Beginning with the line below that contains "Wholesale (53, 2040)" and ending with the line that contains "Privacybeleid (574, 1222)", copy every line exactly. Copy nothing else.

--- ENTRIES SHOWN Enclosed Below ---

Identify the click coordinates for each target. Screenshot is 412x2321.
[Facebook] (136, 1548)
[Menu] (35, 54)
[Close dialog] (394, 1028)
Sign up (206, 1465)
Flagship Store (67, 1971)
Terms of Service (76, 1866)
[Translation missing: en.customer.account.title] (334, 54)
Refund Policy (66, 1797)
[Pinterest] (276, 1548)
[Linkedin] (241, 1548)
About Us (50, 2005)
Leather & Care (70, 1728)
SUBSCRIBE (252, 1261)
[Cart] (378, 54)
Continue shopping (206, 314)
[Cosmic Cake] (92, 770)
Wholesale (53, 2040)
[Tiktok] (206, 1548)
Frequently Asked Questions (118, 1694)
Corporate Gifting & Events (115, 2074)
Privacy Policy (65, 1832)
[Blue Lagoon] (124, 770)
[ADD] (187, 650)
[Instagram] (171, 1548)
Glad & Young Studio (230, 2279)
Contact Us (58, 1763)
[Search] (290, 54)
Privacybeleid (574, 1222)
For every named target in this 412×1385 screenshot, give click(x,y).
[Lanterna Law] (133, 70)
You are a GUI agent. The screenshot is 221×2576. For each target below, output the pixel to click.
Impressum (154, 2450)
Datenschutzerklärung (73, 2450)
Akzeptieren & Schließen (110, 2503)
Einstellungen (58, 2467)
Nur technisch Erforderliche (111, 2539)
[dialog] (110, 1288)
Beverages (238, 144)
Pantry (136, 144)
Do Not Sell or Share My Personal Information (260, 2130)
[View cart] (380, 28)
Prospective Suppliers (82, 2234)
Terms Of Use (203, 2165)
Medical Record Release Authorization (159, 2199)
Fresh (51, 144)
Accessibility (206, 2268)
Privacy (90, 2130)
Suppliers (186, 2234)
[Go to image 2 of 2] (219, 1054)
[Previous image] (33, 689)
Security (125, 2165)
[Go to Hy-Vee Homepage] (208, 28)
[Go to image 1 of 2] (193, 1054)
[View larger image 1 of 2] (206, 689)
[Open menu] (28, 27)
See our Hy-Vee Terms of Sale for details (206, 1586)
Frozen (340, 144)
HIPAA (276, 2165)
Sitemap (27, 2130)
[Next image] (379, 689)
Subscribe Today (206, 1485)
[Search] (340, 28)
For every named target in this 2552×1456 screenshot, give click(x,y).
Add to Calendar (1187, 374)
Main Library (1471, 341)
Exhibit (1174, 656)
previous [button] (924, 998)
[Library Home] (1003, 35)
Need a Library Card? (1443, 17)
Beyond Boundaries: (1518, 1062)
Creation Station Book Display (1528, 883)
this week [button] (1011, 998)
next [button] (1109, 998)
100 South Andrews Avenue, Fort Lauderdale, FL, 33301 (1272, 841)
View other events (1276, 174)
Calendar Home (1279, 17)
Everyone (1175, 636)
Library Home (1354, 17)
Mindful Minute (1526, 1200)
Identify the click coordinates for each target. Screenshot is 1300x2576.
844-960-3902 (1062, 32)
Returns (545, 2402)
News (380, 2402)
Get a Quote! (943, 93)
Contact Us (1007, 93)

--- End of Enclosed ENTRIES SHOWN ---

■ EXPECTED OUTPUT
Wholesale (53, 2040)
[Tiktok] (206, 1548)
Frequently Asked Questions (118, 1694)
Corporate Gifting & Events (115, 2074)
Privacy Policy (65, 1832)
[Blue Lagoon] (124, 770)
[ADD] (187, 650)
[Instagram] (171, 1548)
Glad & Young Studio (230, 2279)
Contact Us (58, 1763)
[Search] (290, 54)
Privacybeleid (574, 1222)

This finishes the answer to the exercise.